Pr. I. H. : En effet, les associations de santé représentent un véritable pont entre les usagers et les institutions médicales. Elles facilitent non seulement l’accès aux soins, mais également la continuité de ces soins, notamment pour les patients atteints de maladies chroniques comme l’insuffisance rénale. Ces maladies nécessitent un suivi constant et des traitements coûteux, parfois hors de portée des patients. Les associations interviennent en mobilisant des ressources financières, matérielles et humaines pour garantir que ces patients reçoivent les soins nécessaires, tout en sensibilisant les familles et la société à ces problématiques. Leur rôle est donc essentiel dans l’allégement des charges pour les institutions médicales et dans l’amélioration de la qualité de vie des patients.

 

F.N.H. : Quelles constatations faites-vous aujourd’hui sur le rôle des associations de santé ?

Pr. I. H. : Aujourd'hui, il est indéniable que les associations de santé jouent un rôle de plus en plus structurant dans l’écosystème de la santé au Maroc. Elles contribuent non seulement à l’amélioration de la prise en charge des patients, mais aussi à la diffusion d’informations cruciales sur la prévention et le traitement des maladies.
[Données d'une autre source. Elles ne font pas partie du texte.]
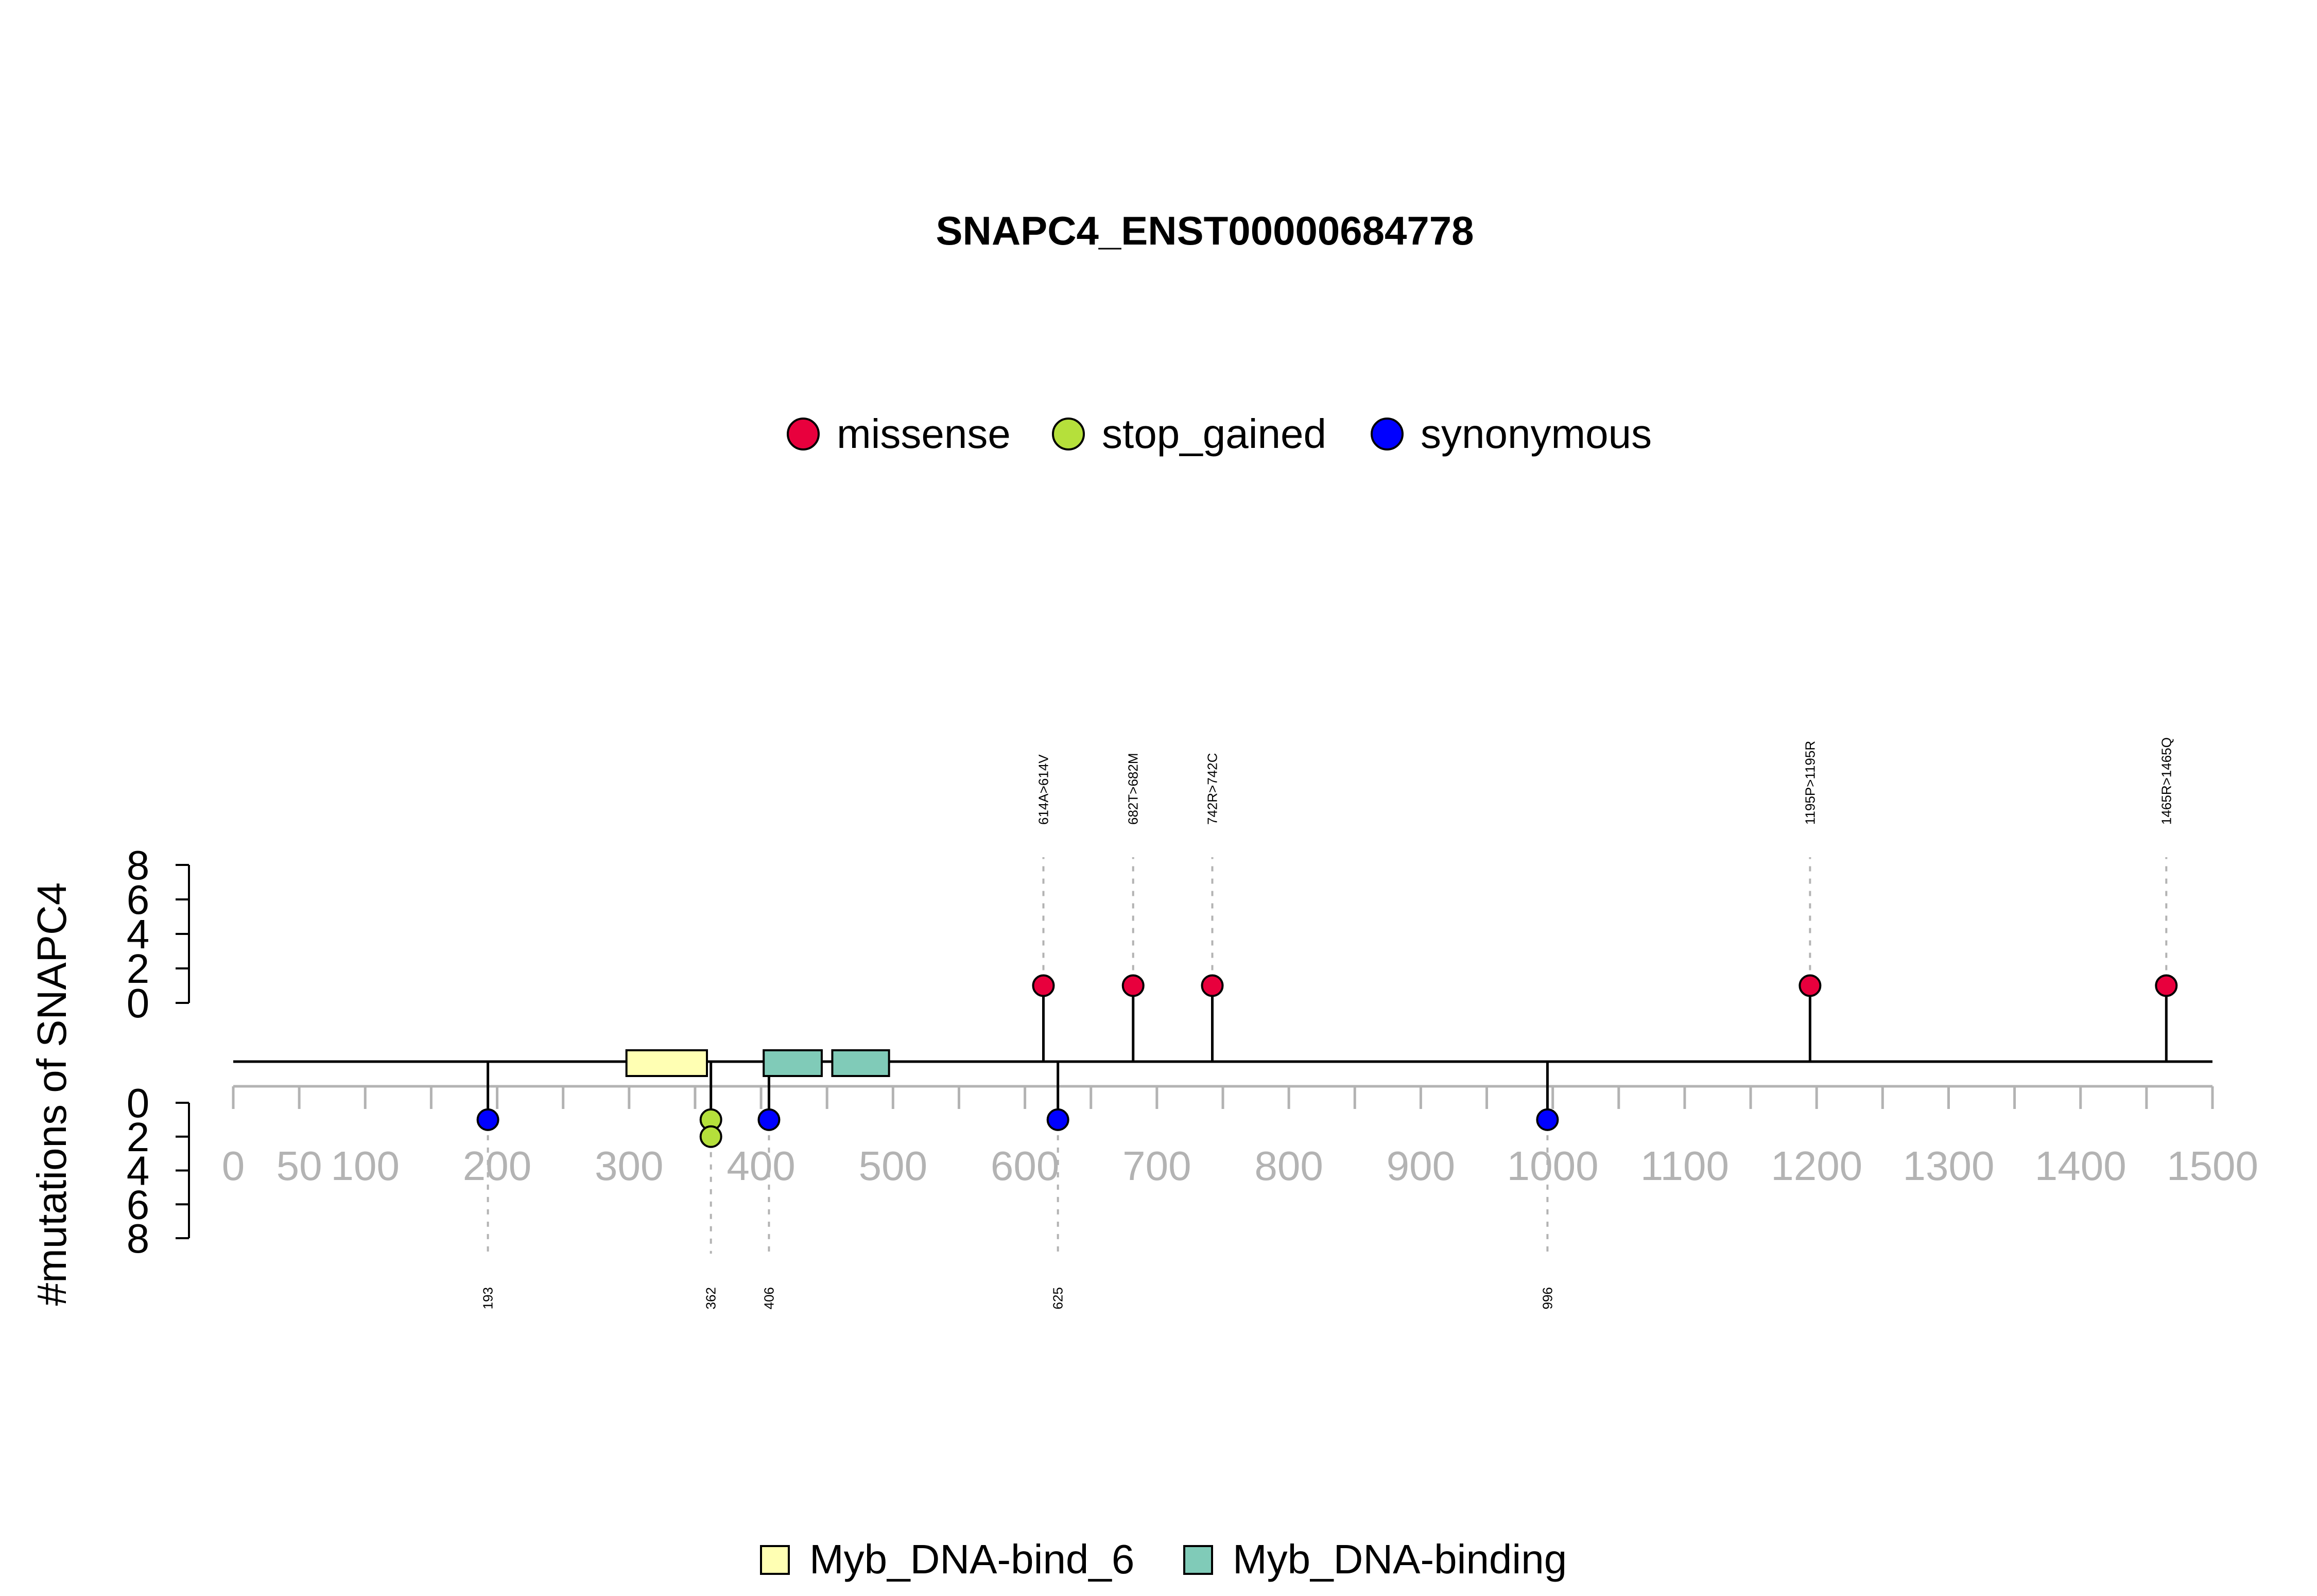  Describe the element at coordinates (1133, 789) in the screenshot. I see `mutation-label: 682T>682M` at that location.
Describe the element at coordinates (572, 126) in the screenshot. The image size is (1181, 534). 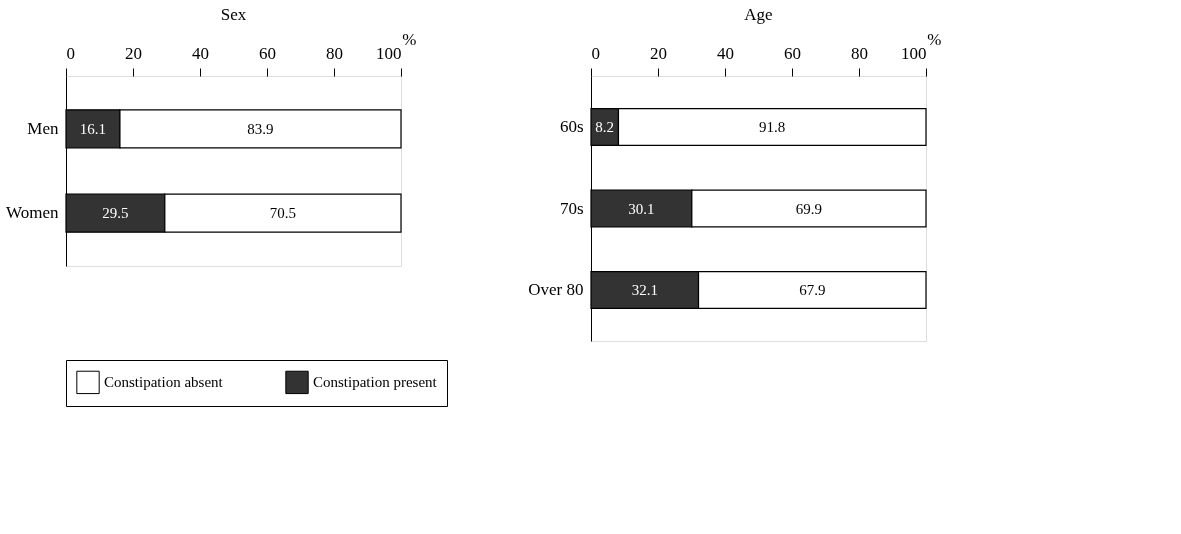
I see `y-tick-label: 60s` at that location.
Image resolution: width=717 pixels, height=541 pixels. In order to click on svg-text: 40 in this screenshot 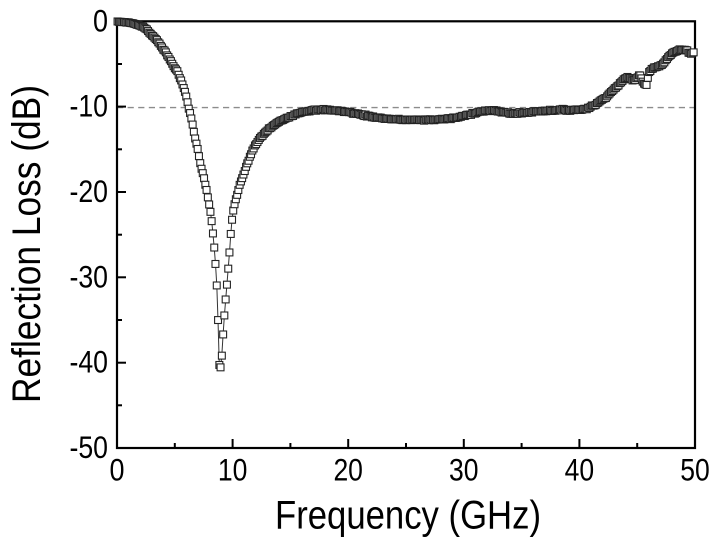, I will do `click(580, 470)`.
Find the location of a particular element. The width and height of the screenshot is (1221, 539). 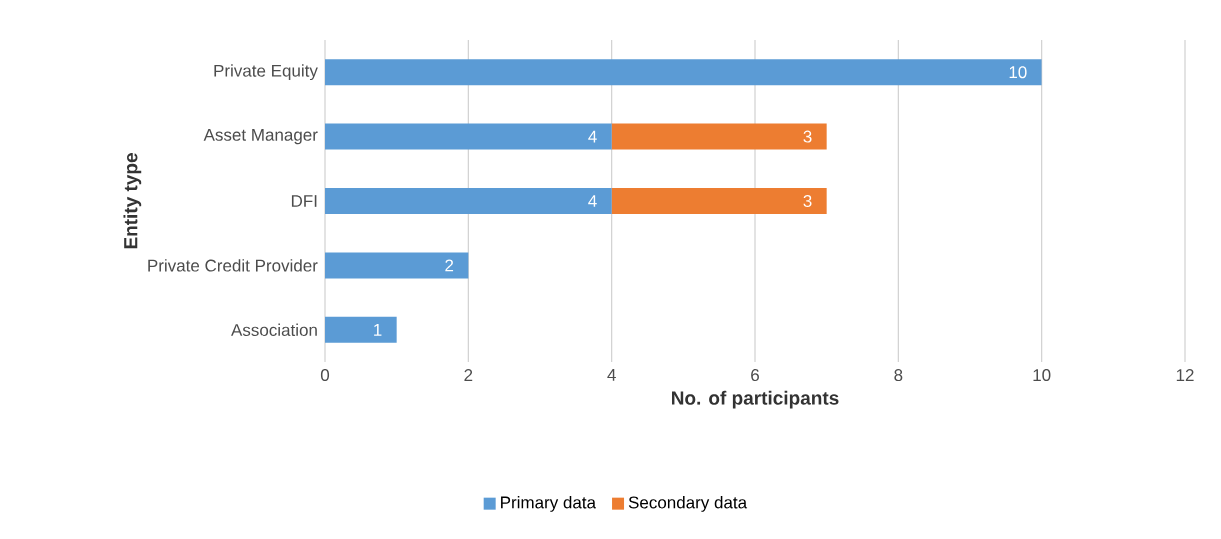

x-tick-label: 0 is located at coordinates (325, 376).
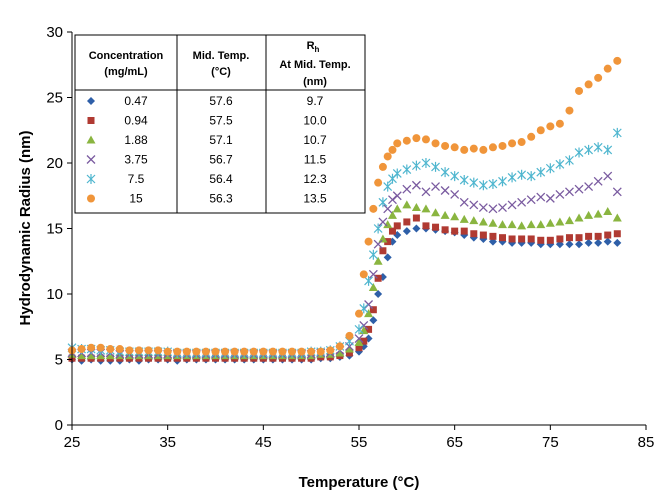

Cela dit, elles font face à des défis importants, notamment en termes de financement, de reconnaissance officielle et de coordination avec les institutions publiques. Il est impératif de renforcer le partenariat entre l’État et ces associations pour assurer la pérennité de leurs actions et l’élargissement de leur impact.

 

F.N.H. : Vous êtes présidente d’une association de soutien aux patients atteints d'insuffisance rénale dans la région de l'Oriental. Parlez-nous de votre expérience et du rôle que joue ce genre d’association en matière de rapprochement des soins aux citoyens ?

Pr. I. H. : En tant que présidente de cette association, j’ai eu l’opportunité d’observer de près l’apport et l’impact du travail associatif dans l’accompagnement des patients atteints d’insuffisance rénale, une maladie particulièrement lourde en termes de traitement et de coût. Notre mission a sensiblement changé au fil des ans. Il s’agissait initialement de rendre les soins accessibles aux patients les plus démunis. Actuellement, nous nous focalisons sur la sensibilisation, l’information et le dépistage. En effet, nous effectuons des campagnes régulières de dépistage de la maladie rénale et de ses principaux facteurs de risque, le diabète et l’hypertension artérielle, en plus des rencontres de sensibilisation axées autour de la prévention de ces pathologies, et la promotion du don et la transplantation de rein qui demeure le traitement idéal de l’insuffisance rénale terminale. Dans certains cas nécessitant des bilans ou des médicaments onéreux, notre association intervient également. Ces actions ont permis de créer une véritable communauté solidaire autour de ces patients, que nous aspirons à pérenniser.